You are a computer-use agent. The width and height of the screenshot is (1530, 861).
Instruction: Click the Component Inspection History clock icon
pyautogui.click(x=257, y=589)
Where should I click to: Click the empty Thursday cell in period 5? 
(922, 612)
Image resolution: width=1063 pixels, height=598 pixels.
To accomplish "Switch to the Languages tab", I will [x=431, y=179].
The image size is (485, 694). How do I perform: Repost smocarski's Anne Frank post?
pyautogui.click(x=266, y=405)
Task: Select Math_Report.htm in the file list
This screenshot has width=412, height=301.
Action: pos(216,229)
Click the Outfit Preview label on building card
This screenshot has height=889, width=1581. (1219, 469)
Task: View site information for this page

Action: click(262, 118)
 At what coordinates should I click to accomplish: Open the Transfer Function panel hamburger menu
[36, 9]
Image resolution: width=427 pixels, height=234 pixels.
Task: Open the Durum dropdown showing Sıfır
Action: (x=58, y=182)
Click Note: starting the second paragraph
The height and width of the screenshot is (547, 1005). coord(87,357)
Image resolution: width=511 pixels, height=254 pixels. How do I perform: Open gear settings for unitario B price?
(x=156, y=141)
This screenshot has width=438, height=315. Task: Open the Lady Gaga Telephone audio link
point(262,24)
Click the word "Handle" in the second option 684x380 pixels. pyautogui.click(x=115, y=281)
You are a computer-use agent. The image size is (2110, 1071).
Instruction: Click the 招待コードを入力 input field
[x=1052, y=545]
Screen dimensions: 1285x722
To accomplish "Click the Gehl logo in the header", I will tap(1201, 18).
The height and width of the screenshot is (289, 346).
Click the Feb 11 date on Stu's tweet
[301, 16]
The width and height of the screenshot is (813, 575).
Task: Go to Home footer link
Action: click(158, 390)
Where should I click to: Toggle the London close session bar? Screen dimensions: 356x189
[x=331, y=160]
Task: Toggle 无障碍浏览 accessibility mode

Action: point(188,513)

Your instructions —
Extract the lines above, starting with the line containing "Task: Select Math_Report.htm in the file list" and going on through the line containing "will tap(1201, 18).", and reproduce them exactly.

Worked answer —
Task: Select Math_Report.htm in the file list
This screenshot has width=412, height=301.
Action: pos(216,229)
Click the Outfit Preview label on building card
This screenshot has height=889, width=1581. (1219, 469)
Task: View site information for this page

Action: click(262, 118)
 At what coordinates should I click to accomplish: Open the Transfer Function panel hamburger menu
[36, 9]
Image resolution: width=427 pixels, height=234 pixels.
Task: Open the Durum dropdown showing Sıfır
Action: (x=58, y=182)
Click Note: starting the second paragraph
The height and width of the screenshot is (547, 1005). coord(87,357)
Image resolution: width=511 pixels, height=254 pixels. How do I perform: Open gear settings for unitario B price?
(x=156, y=141)
This screenshot has width=438, height=315. Task: Open the Lady Gaga Telephone audio link
point(262,24)
Click the word "Handle" in the second option 684x380 pixels. pyautogui.click(x=115, y=281)
You are a computer-use agent. The image size is (2110, 1071).
Instruction: Click the 招待コードを入力 input field
[x=1052, y=545]
Screen dimensions: 1285x722
To accomplish "Click the Gehl logo in the header", I will tap(1201, 18).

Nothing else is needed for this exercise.